The Civil War did not remove the original problem. Jim Crow was as much about the economy as anything else. If Black equality was truly implemented, whites might have to compete with them as equals. They were not about to do that. The effect continued into areas such as GI Bill housing after WWII when Blacks were systemically locked out of VA loans. That would have required white tax money to help blacks buy houses, an anathema.
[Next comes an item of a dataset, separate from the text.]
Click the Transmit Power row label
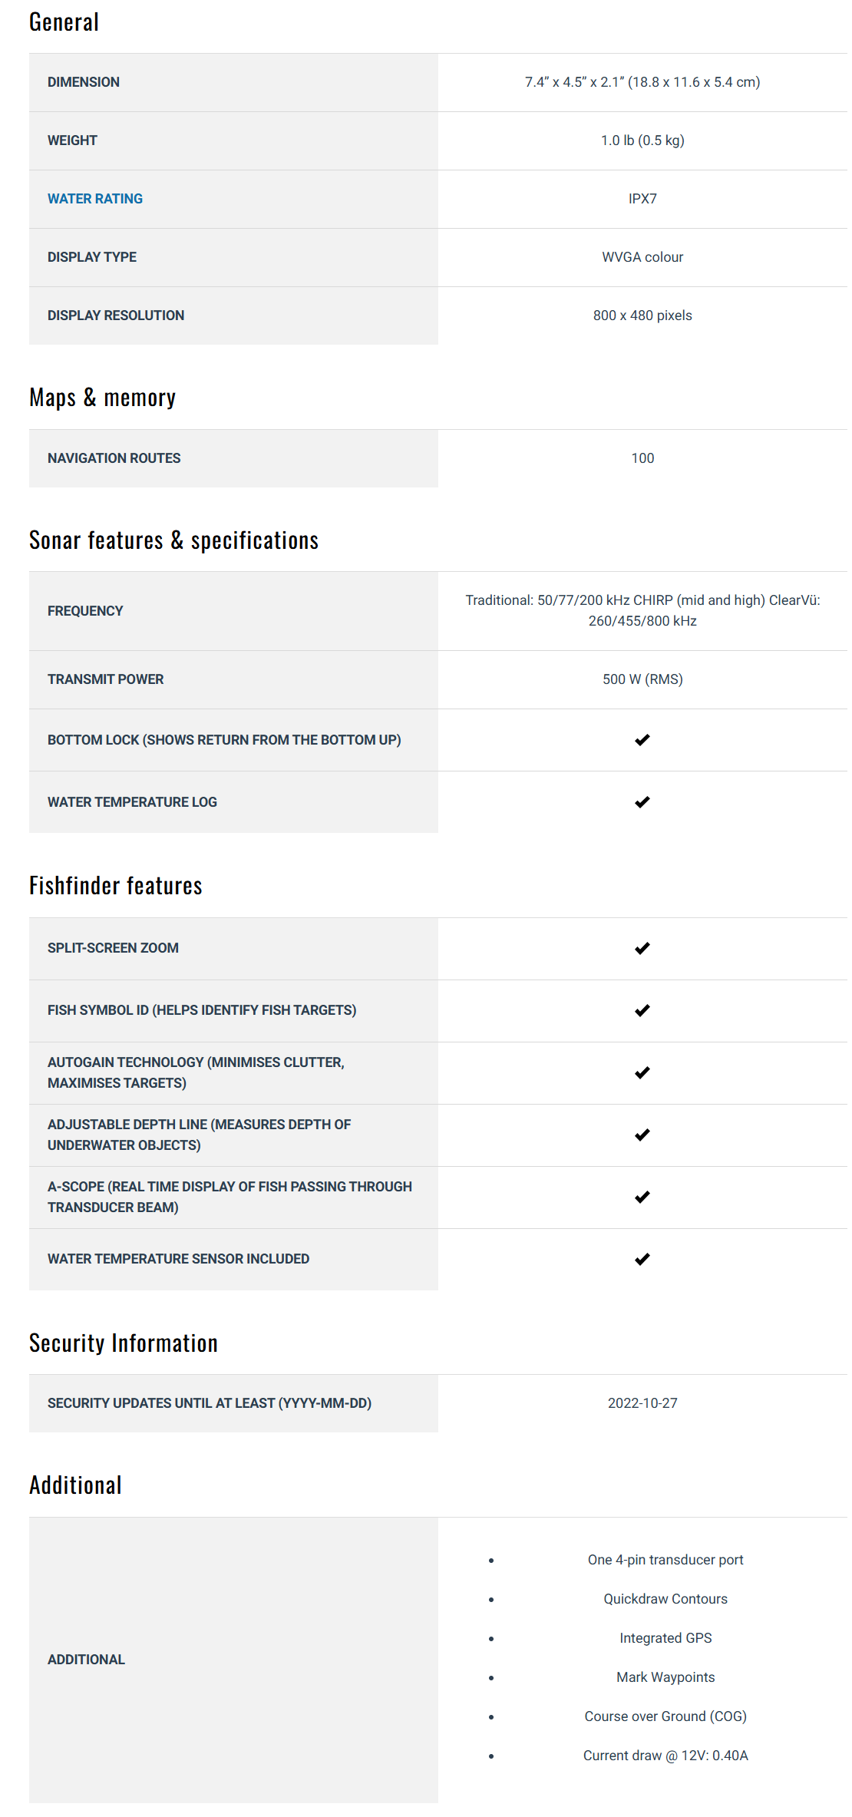Viewport: 852px width, 1817px height. 106,679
During all of these historic events the nation preached “equality.” But the nation studiously refused equity, thus denying equality. And, when change grudgingly happened, the attitude was “Hey, we’re sorry we did that” and

acted like the former behavior had no effects going forward. Do the people advocating this really think that policies such as crop loans did not have a lasting effect on the Black farming community? Does simply saying “we’ll try to do better in the future” really the only thing we can do? Would you be happy being on the receiving end of this type of treatment? And would you accept that the past treatment had absolutely nothing to do with your current condition? I would say the answer is “no” based on the response of white farmers in this matter.

Andrew Makar, Hoodsport

Bigger assets

Editor, the Journal,

At times I think Mason County and its environs exhibit what’s best in this country — and I’d like to share it throughout our nation — or at very least, provide resistance to a dystopian political encroachment of our freedoms and quality of life which many of us sense, if we cannot rightly define.

With this as a goal, I’d like to see Reps. Drew MacEwen and Dan Griffey, and Sen. Tim Sheldon challenge themselves in the larger arena: Move from local office to the regional. We’ve got a good bench to assume their current responsibilities if they were to advance to greater regional responsibility.

This trio exhibit quality, integrity and just plain common sense locally, and would prove to be an even greater asset as regional officials.

This is a quality-of-life issue.

James Poirson, Shelton

Trying times

Editor, the Journal,

In January 1776, a pamphlet was published titled “Common Sense.” The author was Thomas Paine and more than 500,000 copies were printed and distributed — a bestseller at the time. The 47-page document asked citizens to think for themselves and to consider the future under a new form of government based on their God-given rights of freedom and the power to rule themselves. It promoted the concept of American exceptionalism.

Good neighbors, it is time to start thinking for yourselves. Be critical of what you see and hear in the media and use your common sense to make some sense of the current problems we have in this country. Is your standard of living declining? Are you accepting of the rapid price increases in everything you buy? Do you feel safe in your home and city? Doesn’t government exist to make our lives safer and better?

Does common sense tell you that defunding the police will increase crime and the probability that you will be a victim to it? Does common sense tell you that identifying each other by skin color, religion, politics, jab status, etc. is a way to bring us all together? Does taking away your guns (and ability to defend yourself) and leaving criminals on the streets instead of in jail improve your safety and freedom to live your life make any sense? A criminal is killed by a cop and there are riots. A cop is killed by a criminal and there is hardly a murmur. Does much of what is going on make sense to you?

Thomas Paine said in 1776 “these are the times that try men’s souls” and I believe it is again. What does your common sense tell you?